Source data
Begin

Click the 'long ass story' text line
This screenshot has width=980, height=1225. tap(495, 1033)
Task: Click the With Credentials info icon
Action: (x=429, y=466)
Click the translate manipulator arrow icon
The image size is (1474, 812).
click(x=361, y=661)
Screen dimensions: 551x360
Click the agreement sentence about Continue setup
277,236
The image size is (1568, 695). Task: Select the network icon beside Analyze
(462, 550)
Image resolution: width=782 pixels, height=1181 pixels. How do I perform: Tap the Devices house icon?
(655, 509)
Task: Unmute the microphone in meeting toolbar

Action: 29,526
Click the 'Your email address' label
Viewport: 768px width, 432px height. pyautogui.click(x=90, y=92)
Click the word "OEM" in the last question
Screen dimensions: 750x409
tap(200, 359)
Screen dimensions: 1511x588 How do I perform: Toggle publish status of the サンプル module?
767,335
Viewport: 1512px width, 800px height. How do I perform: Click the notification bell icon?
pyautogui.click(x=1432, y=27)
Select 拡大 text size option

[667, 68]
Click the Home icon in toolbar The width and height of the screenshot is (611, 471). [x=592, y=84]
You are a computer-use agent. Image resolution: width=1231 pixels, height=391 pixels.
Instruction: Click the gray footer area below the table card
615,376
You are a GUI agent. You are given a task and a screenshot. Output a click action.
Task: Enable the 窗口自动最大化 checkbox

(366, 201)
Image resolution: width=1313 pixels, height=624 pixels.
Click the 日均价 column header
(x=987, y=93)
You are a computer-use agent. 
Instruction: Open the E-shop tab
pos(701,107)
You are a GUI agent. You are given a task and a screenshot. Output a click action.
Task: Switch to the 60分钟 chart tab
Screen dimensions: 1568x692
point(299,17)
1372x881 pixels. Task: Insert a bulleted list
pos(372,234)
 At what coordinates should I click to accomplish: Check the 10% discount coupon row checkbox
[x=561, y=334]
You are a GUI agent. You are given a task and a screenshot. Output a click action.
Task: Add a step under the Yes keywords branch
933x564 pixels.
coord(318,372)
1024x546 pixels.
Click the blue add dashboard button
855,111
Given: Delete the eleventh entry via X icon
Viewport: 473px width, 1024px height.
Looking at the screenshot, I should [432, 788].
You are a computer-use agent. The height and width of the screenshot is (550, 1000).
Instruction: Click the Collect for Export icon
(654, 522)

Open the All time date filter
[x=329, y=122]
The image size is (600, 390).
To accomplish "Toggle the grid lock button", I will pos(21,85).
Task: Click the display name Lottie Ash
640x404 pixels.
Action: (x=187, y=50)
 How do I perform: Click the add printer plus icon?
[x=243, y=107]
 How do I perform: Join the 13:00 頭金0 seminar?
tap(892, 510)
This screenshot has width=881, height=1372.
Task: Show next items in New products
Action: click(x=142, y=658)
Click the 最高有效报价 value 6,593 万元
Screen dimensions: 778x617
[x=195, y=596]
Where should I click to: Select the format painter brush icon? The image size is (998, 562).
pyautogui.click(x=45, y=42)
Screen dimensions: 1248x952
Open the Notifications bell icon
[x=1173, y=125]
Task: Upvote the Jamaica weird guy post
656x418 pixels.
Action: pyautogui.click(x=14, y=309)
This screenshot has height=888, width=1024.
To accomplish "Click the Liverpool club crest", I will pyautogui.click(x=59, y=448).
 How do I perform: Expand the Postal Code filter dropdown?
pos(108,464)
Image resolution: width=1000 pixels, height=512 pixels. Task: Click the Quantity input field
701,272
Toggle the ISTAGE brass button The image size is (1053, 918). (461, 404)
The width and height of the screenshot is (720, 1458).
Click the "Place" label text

End

> [Written problem] Render the lines above, from the first one through the line that contains "Click the Home", as a JSON list of strings with one string per line. Leave out blank lines.

> [Result below]
[
  "Click the 'long ass story' text line",
  "This screenshot has width=980, height=1225. tap(495, 1033)",
  "Task: Click the With Credentials info icon",
  "Action: (x=429, y=466)",
  "Click the translate manipulator arrow icon",
  "The image size is (1474, 812).",
  "click(x=361, y=661)",
  "Screen dimensions: 551x360",
  "Click the agreement sentence about Continue setup",
  "277,236",
  "The image size is (1568, 695). Task: Select the network icon beside Analyze",
  "(462, 550)",
  "Image resolution: width=782 pixels, height=1181 pixels. How do I perform: Tap the Devices house icon?",
  "(655, 509)",
  "Task: Unmute the microphone in meeting toolbar",
  "Action: 29,526",
  "Click the 'Your email address' label",
  "Viewport: 768px width, 432px height. pyautogui.click(x=90, y=92)",
  "Click the word \"OEM\" in the last question",
  "Screen dimensions: 750x409",
  "tap(200, 359)",
  "Screen dimensions: 1511x588 How do I perform: Toggle publish status of the サンプル module?",
  "767,335",
  "Viewport: 1512px width, 800px height. How do I perform: Click the notification bell icon?",
  "pyautogui.click(x=1432, y=27)",
  "Select 拡大 text size option",
  "[667, 68]",
  "Click the Home icon in toolbar The width and height of the screenshot is (611, 471). [x=592, y=84]"
]